## [Exercise materials]

::::

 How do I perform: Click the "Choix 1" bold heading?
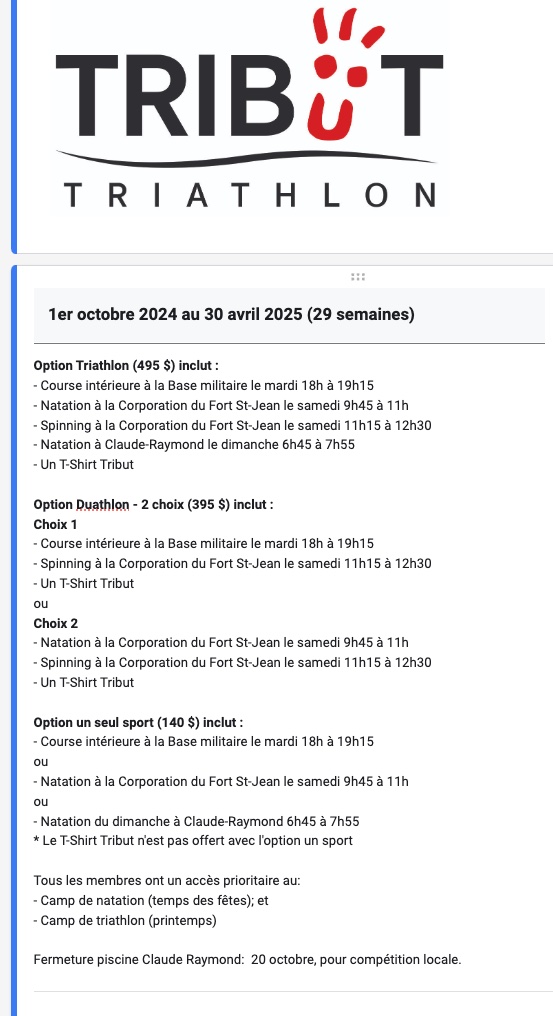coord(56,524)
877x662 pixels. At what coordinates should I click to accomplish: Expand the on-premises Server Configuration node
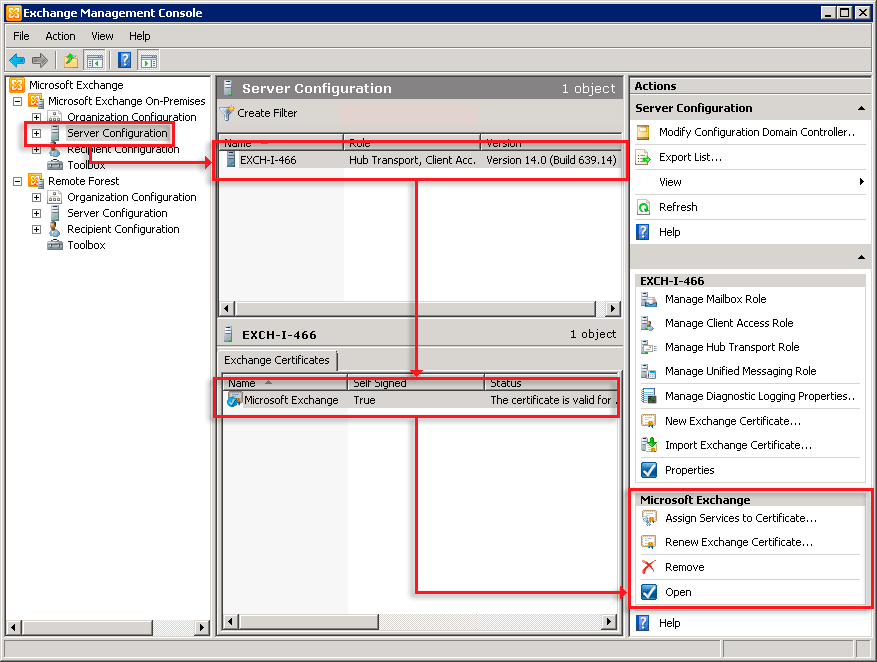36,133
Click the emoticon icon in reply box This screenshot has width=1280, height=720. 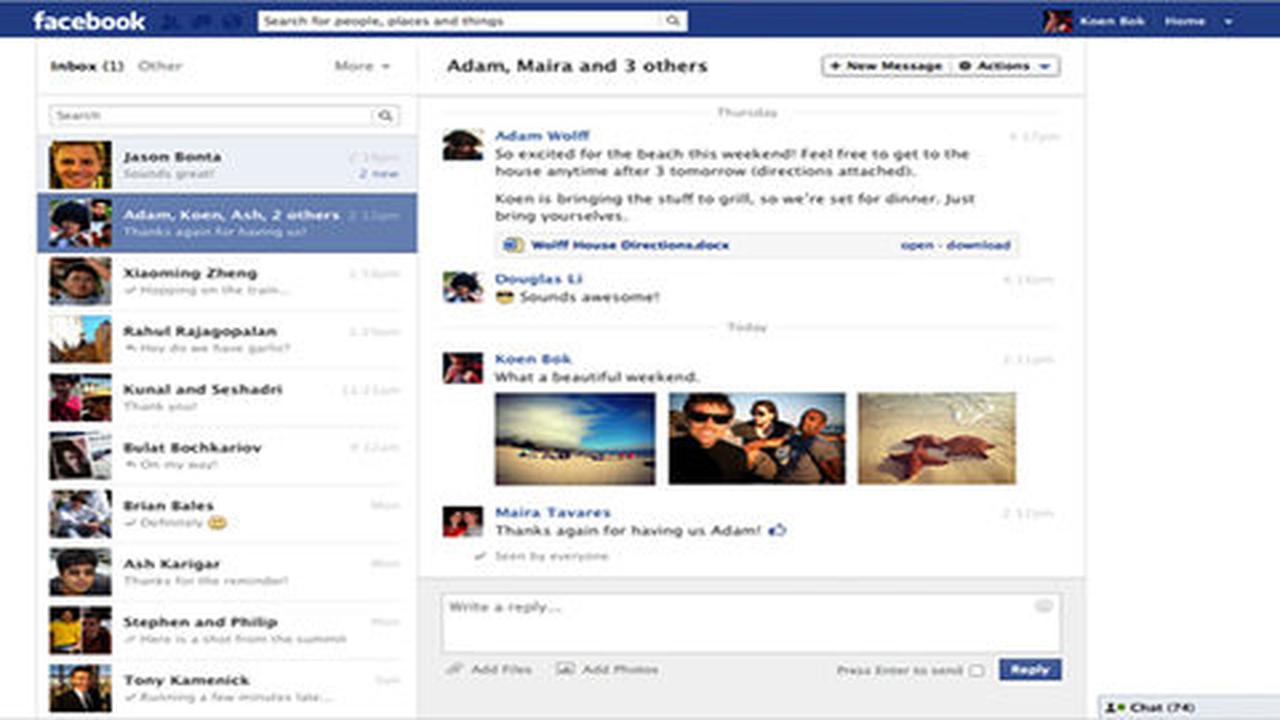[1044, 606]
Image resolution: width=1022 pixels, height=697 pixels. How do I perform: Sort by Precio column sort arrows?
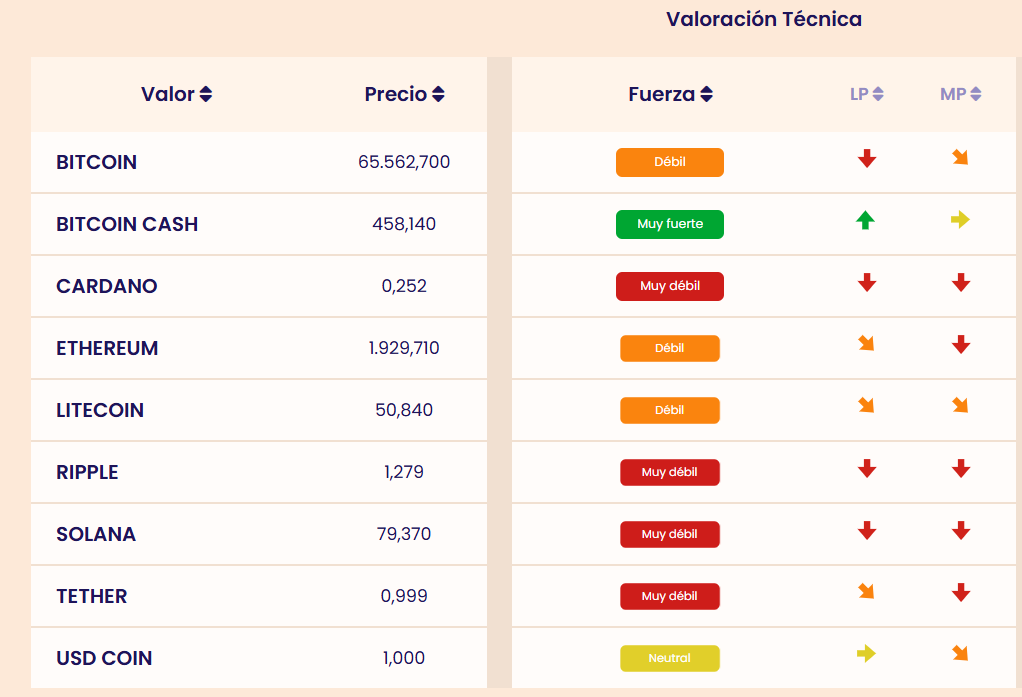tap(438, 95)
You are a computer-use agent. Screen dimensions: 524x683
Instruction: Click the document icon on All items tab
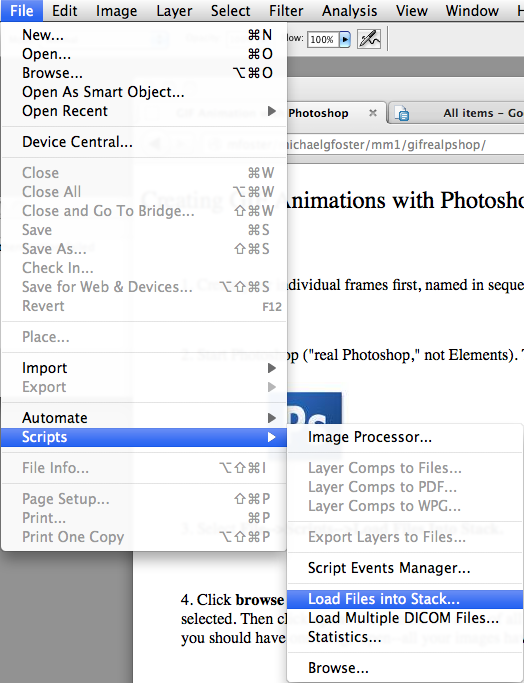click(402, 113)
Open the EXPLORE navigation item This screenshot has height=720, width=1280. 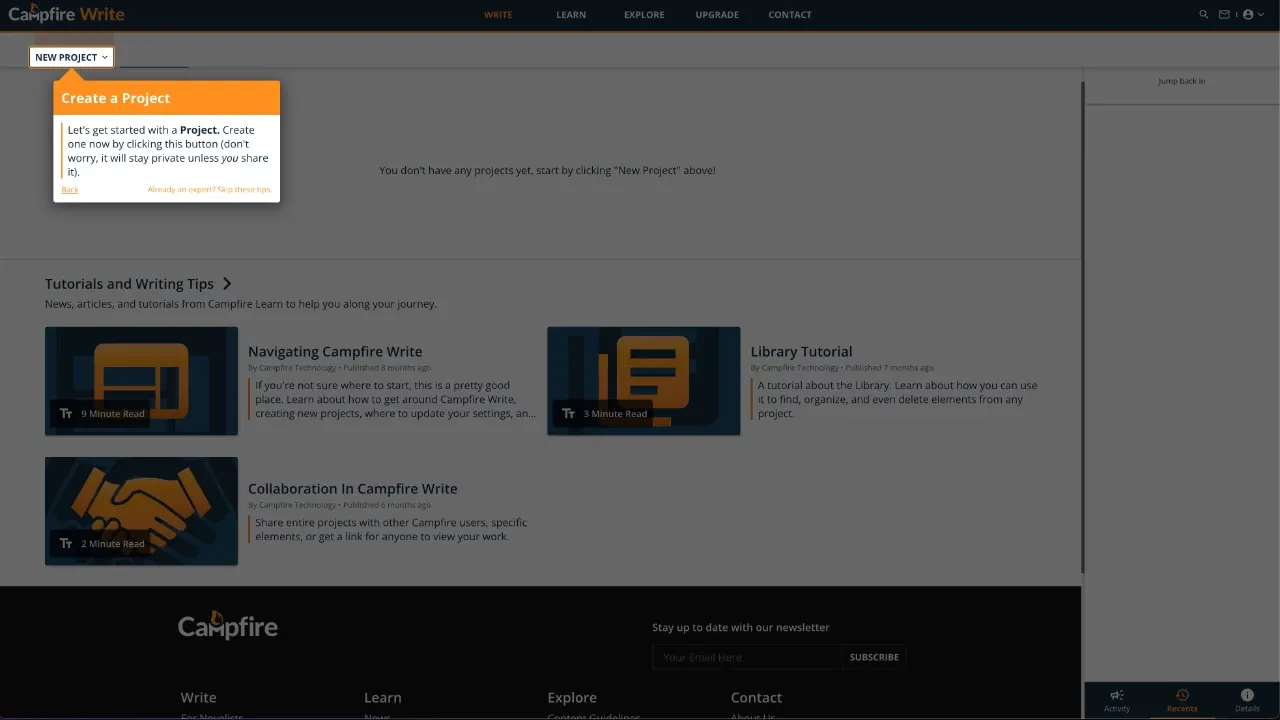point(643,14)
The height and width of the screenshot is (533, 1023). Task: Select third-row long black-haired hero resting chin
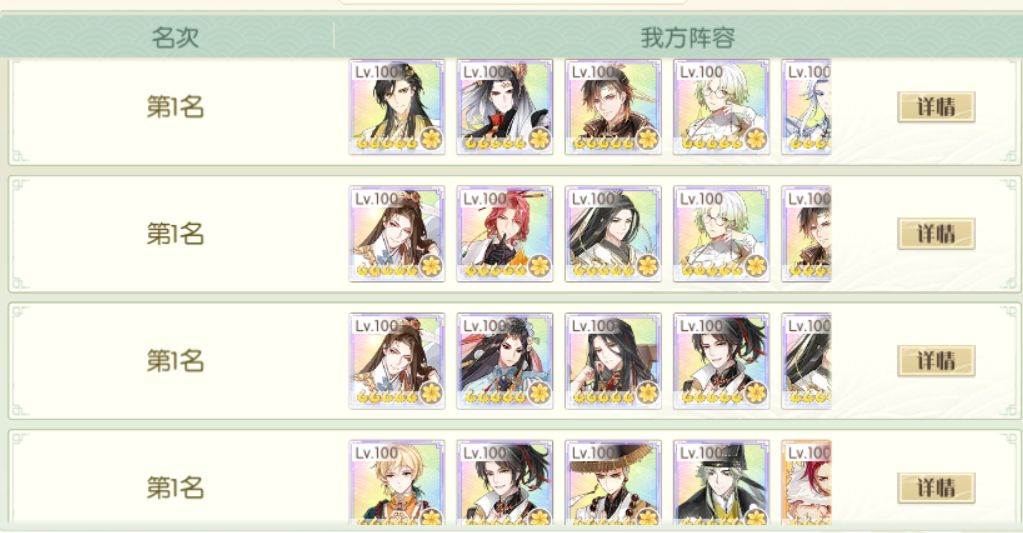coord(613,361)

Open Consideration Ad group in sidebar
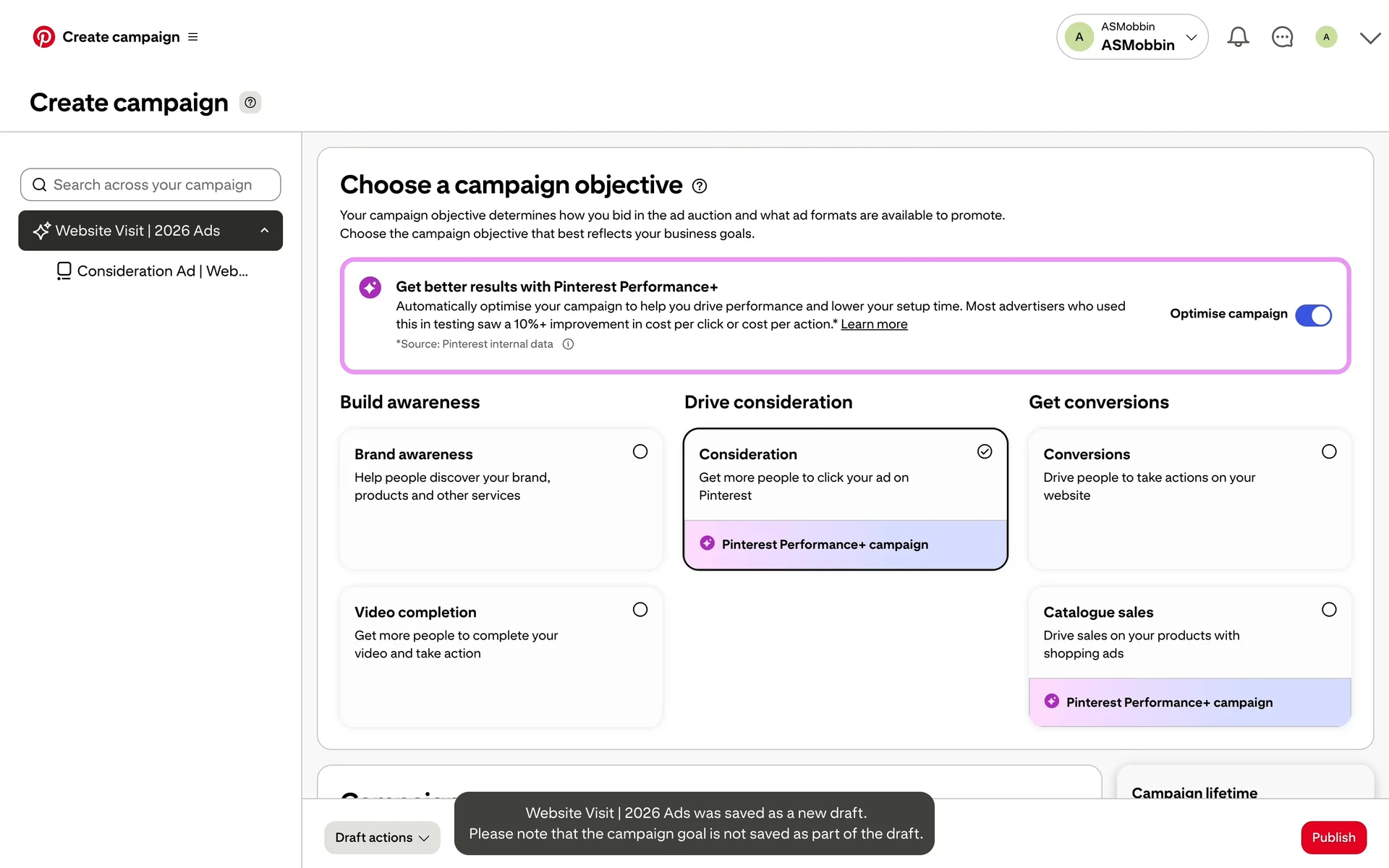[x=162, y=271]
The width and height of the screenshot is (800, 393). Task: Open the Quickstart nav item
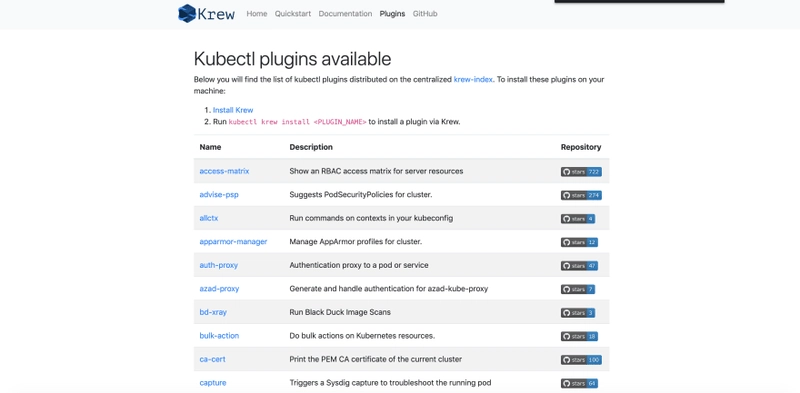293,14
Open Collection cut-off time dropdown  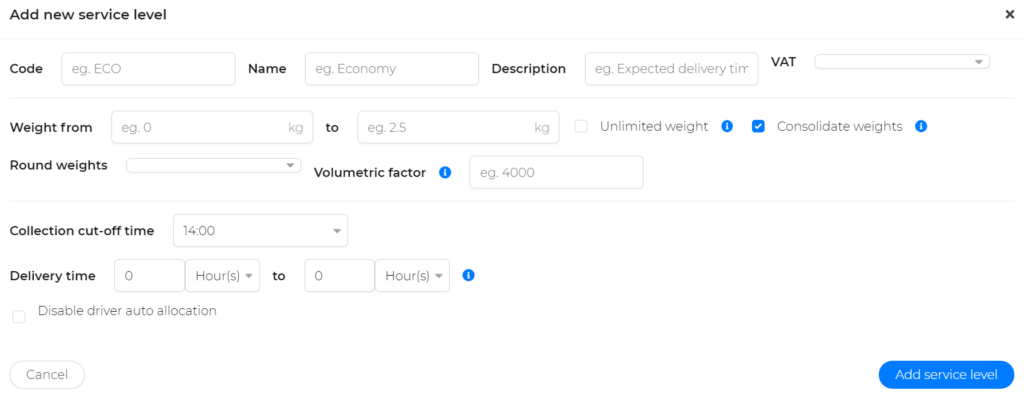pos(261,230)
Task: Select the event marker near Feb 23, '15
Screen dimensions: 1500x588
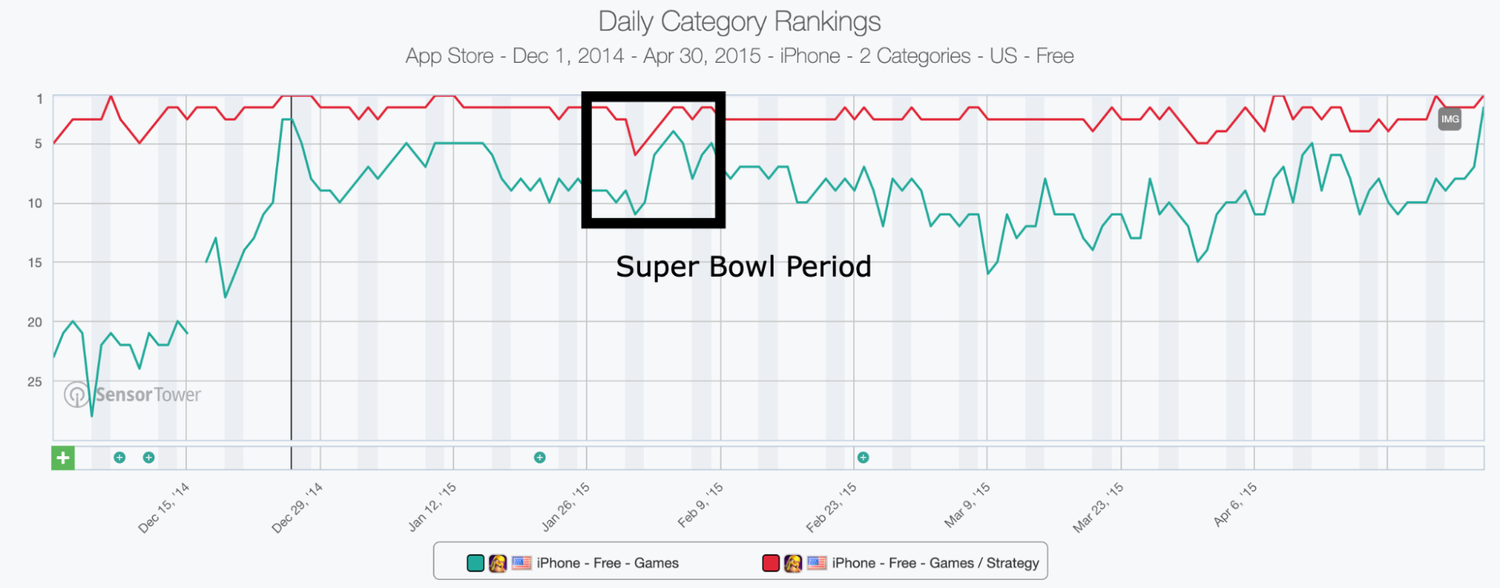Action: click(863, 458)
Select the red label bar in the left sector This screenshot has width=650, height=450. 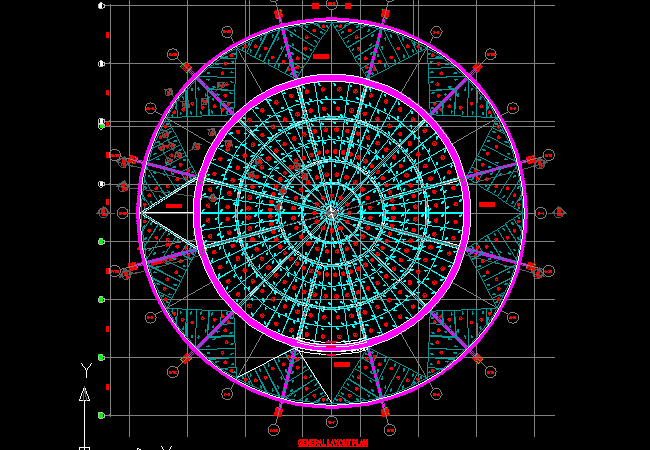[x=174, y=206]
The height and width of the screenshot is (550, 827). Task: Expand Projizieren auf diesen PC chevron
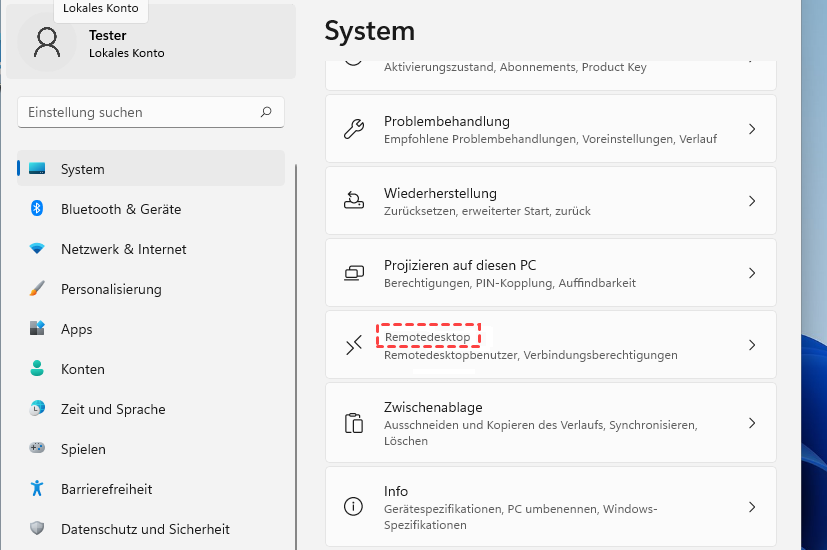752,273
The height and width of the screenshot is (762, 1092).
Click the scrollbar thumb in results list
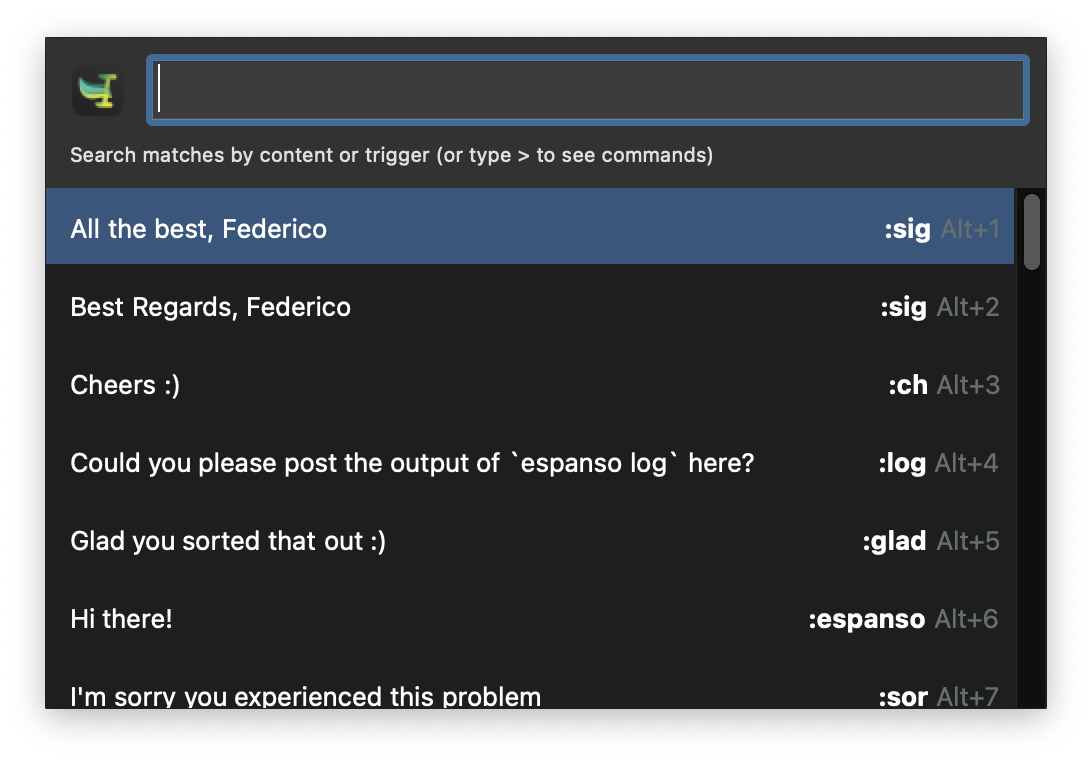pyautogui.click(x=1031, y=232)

::::

## [Short task]
Gather every line of the records above that contains the string "Expand", matching case exactly, and copy each one.

## [Task solution]
877x662 pixels. At what coordinates should I click to accomplish: Expand the on-premises Server Configuration node
The height and width of the screenshot is (550, 827). Task: Expand Projizieren auf diesen PC chevron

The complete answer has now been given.